Caps are sometimes put into place as a cost sharing method. To meet that objective, Lump Sums covering multiple cost categories, such as temporary living and home finding trips, are more effective than a defined assistance program (for example, temporary living not to exceed $6,000) with Caps. Lump Sum allowances provide the employer cost certainty but give the employee greater flexibility to effectively spend the money on his or her family and situational priorities.

Without case-by-case Cap flexibility or a determining formula, a hard Cap on total dollars, may provide a single employee with more money than needed while a family can be inadequately funded. Location variables like cost differentials for basic needs such as travel and hotels also need to be addressed. For example, transferring from Savannah, Georgia, to San Francisco, California, will require more assistance than a move from Dallas, Texas, to Houston, Texas.

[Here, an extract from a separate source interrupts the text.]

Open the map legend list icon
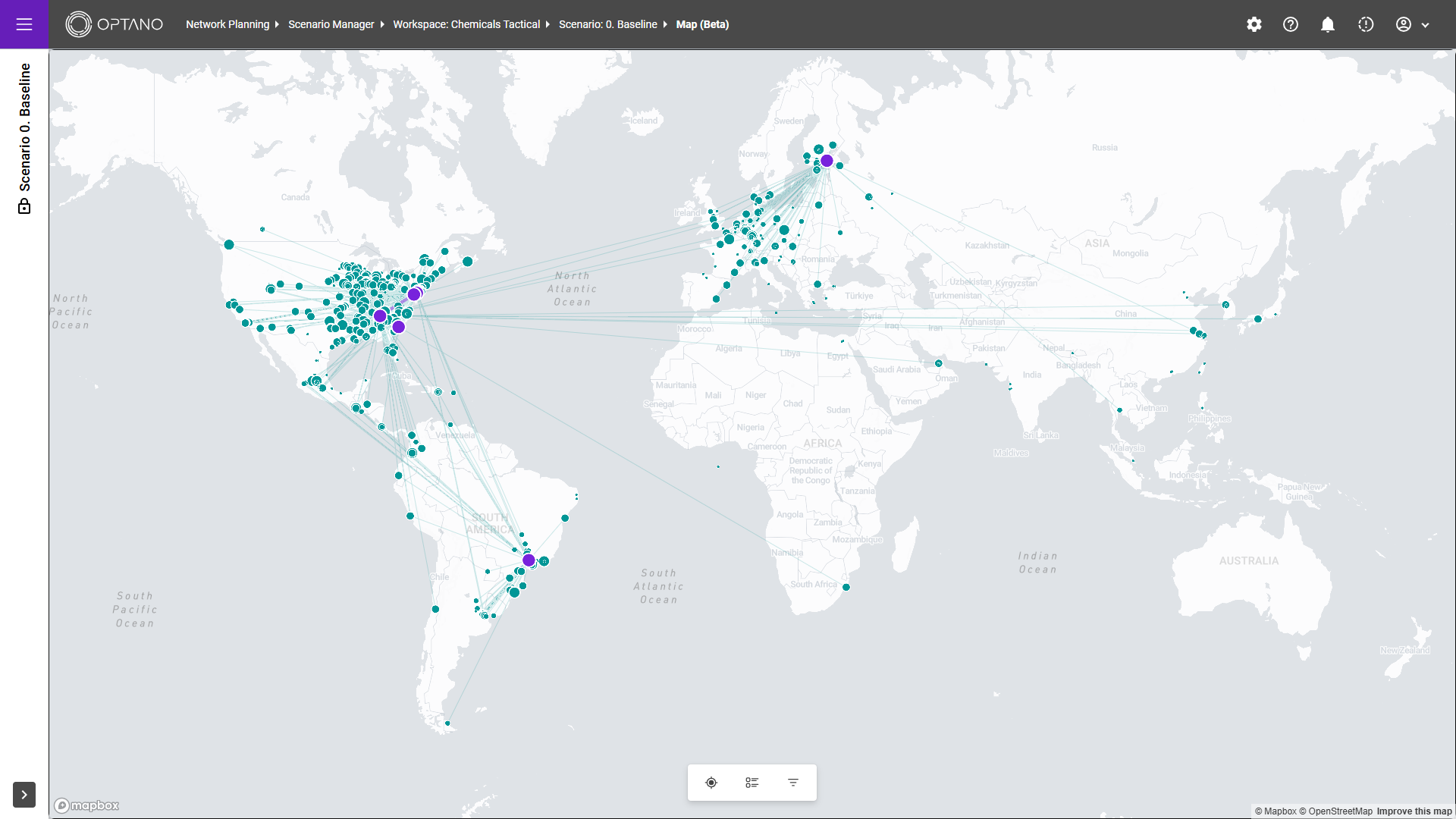1456x819 pixels. pyautogui.click(x=752, y=783)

Tax gross-up can adversely affect a cap by limiting the dollars allocated under the cap, for needed services, providing further reduction in overall benefit to the employee. Additionally, the amount of tax gross-up may be difficult to calculate early in the relocation process because the amount of gross-up is hard to determine until the dollars spent on taxable and non-taxable items is determined. The employee may assume they are getting "X" amount for home finding or final move expenses or for the total relocation, but if the cap includes tax gross-up they have less at their disposal. They may also get ‘surprised’ once they discover what has actually been spent on deductible, excludable and non-deductible expenses.

It is recommended that home sale programs and tax gross-up be excluded from the allowances or dollar amount capped assistance.

One of the attractions of Lump Sum Allowances and Caps is the ease of administration. It often appears that with only checks to cut, no other administrative support seems necessary. What is hidden is the work in initial design and then the ongoing adjustments required to keep the program features up to date with current costs and regional cost differences.

By looking at successful programs and based on our experience, we recommend and are willing to administer programs with the following characteristics.

  • Service, cost and administrative benefit objectives are clearly identified, documented and tracked.
  • Program design is done in detail, reflecting the culture, move patterns and historical costs (all actual costs and tax gross-up) of the company.
  • Caps and allowances have situational flexibility built into a calculation formula that will allow for personal and location variables.
  • Allowances, when used, cover areas that can be managed by employee choice or planning, such as temporary living or home finding.
  • Caps are used in very limited ways and do not create a boxed-in employee with limited flexibility and do not have a negative impact on the tax viability of the program.
  • Caps do not put the employer or relocation management company into a collection position.
  • Allowances are used in place of Caps, where possible.
  • Tax consequences are carefully considered and do not create administrative, cost or program burdens.
  • Employees should not be left without professional resources that assist them in the management of allowances, selection and management of additional service providers (e.g., real estate, temporary living resources, household goods shippers, etc.).

The views expressed by Altair in this document are subject to change based on evolving industry trends. As such, Altair may update our position accordingly and will notify our readers in a timely manner.